Metadata-Version: 2.1
Name: pipgrip
Version: 0.1.0
Summary: Composable command line interface toolkit
Home-page: https://github.com/ddelange/pipgrip/
Author: ddelange
Author-email: david@delange.dev
License: BSD-3-Clause
Description: # pipgrip
        
        [![build](https://img.shields.io/github/workflow/status/ddelange/pipgrip/GH/master?logo=github&cacheSeconds=86400)](https://github.com/ddelange/pipgrip/actions?query=branch%3Amaster)
        [![codecov](https://img.shields.io/codecov/c/github/ddelange/pipgrip/master?logo=codecov&logoColor=white)](https://codecov.io/gh/ddelange/pipgrip)

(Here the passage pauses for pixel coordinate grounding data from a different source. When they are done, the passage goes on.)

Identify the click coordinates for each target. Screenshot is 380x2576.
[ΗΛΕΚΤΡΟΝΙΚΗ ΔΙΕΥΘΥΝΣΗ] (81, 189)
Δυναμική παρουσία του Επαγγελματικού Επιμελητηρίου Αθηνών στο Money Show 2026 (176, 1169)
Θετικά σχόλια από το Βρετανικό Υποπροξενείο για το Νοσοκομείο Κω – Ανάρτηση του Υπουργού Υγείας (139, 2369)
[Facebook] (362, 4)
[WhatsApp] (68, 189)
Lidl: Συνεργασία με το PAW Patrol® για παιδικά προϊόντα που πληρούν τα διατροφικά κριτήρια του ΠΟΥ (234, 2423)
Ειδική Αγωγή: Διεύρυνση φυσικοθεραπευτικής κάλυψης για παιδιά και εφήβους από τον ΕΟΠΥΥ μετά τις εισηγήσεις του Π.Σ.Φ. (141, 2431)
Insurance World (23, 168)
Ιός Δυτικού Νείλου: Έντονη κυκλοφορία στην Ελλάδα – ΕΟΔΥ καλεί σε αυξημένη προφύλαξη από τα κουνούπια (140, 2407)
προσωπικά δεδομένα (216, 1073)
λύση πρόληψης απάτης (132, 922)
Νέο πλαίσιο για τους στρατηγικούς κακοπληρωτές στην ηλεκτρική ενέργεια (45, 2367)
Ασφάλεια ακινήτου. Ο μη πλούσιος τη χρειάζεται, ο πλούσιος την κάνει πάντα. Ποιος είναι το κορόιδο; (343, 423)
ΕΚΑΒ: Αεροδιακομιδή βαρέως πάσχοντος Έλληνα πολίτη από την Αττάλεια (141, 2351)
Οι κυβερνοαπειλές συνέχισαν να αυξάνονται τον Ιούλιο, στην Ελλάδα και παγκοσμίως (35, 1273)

        [![pypi Version](https://img.shields.io/pypi/v/pipgrip.svg?logo=pypi&logoColor=white)](https://pypi.org/project/pipgrip/)
        [![python](https://img.shields.io/pypi/pyversions/pipgrip.svg?logo=python&logoColor=white)](https://pypi.org/project/pipgrip/)
        [![downloads](https://pepy.tech/badge/pipgrip)](https://pypistats.org/packages/pipgrip)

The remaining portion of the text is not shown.